ここしばらくは、お寺やら仏像やらそんなことについてばかり書いている。
やはり、先日行ってきた、京都と奈良にはずいぶんと面白いものがあったのである。さて、今回、書き残しておきたいのは、宇治の平等院に立つお堂、鳳凰堂についてである。
この鳳凰堂と呼ばれる左右対称のお堂はあまりに有名なので、これまで、本でも、新聞でも、テレビでも、さんざん紹介され、ほとんどすでに見たような気になっていて、今さら見に行くのも面倒だな、と思っていた。それに十円玉の裏に彫られているありふれた図柄という感じもあった。しかし、今回の京都行きでは、ひと渡り見ておくのもいいだろう、ということで、折からの雨の中、平等院へ向かった。
まあ、いくら美しいお堂だ、と言っても、たかだかきれいに左右対称になっていて、それが手前の池に映りこんで縦方向にも上下対称に見える、いかにも俗受けする趣向じゃないか、などと高をくくっていたのだが、これは自分の完全な間違いだった。さて、お寺の入口を入って歩いて行くと、この鳳凰堂の右端に到着し、そのまま半円形の池の周囲に沿って歩いて行くような順路になっている。右端から、正面、そして左端へ抜けて行き、それから石段を上がってお堂の裏手へ回る。
お寺やら、庭園やらなにやら、日本の歴史的建造物は、もう既にずいぶんの数を見ているはずなのだが、この鳳凰堂には心底驚いた。いわゆる、その、コンポジションがあまりに完全無欠で、仮に感想を求められても、完璧な構成美だと思う、とでもいう月並みな言葉以外に思いつきもしない。それは、恐ろしく優雅で、どの方向から見ても、常に新しい美しさの発見を提供し続けていて、一箇所にとどまることがない。しかし、この大きな建造物は、そこに、その形で、静止して、在るわけで、なんとなく化かされてでもいるように感じられなくもない。見物している人間は、ある角度から、ある距離を持って眺めることを強いられるのだが、自分の居る物理的一点から、人の眼が持つ視野角で見ると、お堂の、真ん中の幾重かの屋根、そして左端と右端の突出した部分、その上に乗っかっている屋根、渡り廊下、などなどといった造形が、ある遠近法的な比率に従って、近いものは大きく、離れたものは小さく、そして、若干見上げる視線のために、各造形は微妙に視覚にしたがって歪むわけなのだが、それらの大小に歪みを持って変形された屋根やらなにやらの各造形が、形容しがたいほど完全な形で緊密に調和を保っていて、ただの一箇所の傷も見当たらない。そういう視覚体験が、百メートルはあるであろう池の半周を歩いている間じゅう、ずっと少しずつ変化しながら、常に眼に快感を与え続けるわけだから、これは、なんと言うか、たいしたご馳走である。

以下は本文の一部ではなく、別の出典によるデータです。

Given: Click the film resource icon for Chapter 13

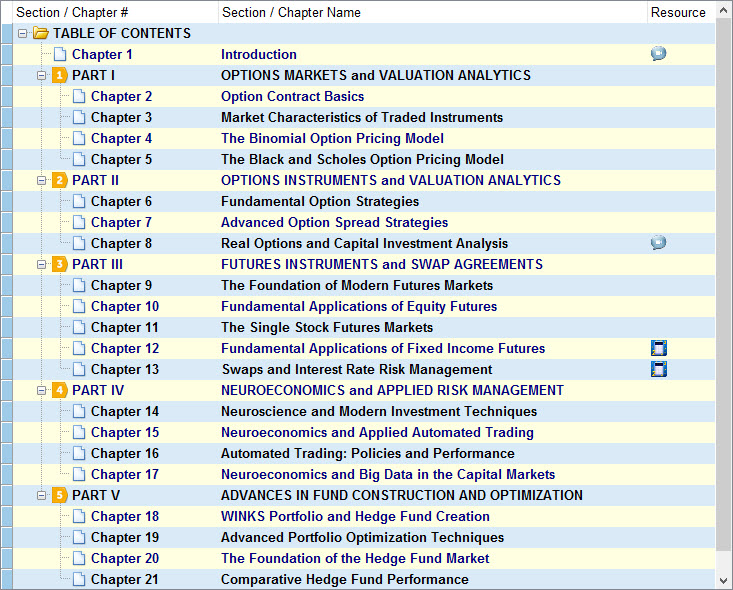Looking at the screenshot, I should [658, 369].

一体、これだけのものを、本当に計算ずくで計画して作ったのだろうか、そんなことが人間にできるんだろうか、なんらかの偶然の力に頼ったのだろうか、本当に不思議だ。自分にはそんな忍耐力はないのだが、このお堂のコンポジションを詳細に数学的に解明して行けば、きっと、いろいろな神秘的な数比が、至るところに見つかり、そして、すべての造形は、単純で美しい数列に変換できるのではないだろうか、そんな風に思えた。それで、その数列を組みなおすとそれが一編の楽譜になって、音楽として美しい旋律を奏でるのではないか、そんな風にも思えた。
あの完璧なコンポジションは、お堂の大きさ、人間の大きさ、視野、そして、その視覚体験を作り出すために計算して置かれた池、といったものの総合で生まれるものなのは確かのようで、本当の凄さは、やはり、そこへ実際に行ってみないと分からないはずのものだった。写真や映像じゃどうにもならないものというのは、やはり、あるんだな。
ところで自分が行った時は雨で、池はお抹茶のような薄緑色に濁っており、お堂の水面への映り込みは見えなかった。晴れた日や、雪が降る日や、いろんな季節に行ってみたいな。
空間だけでなく、きっと時間の方向にも何かを表現してくれそうだから。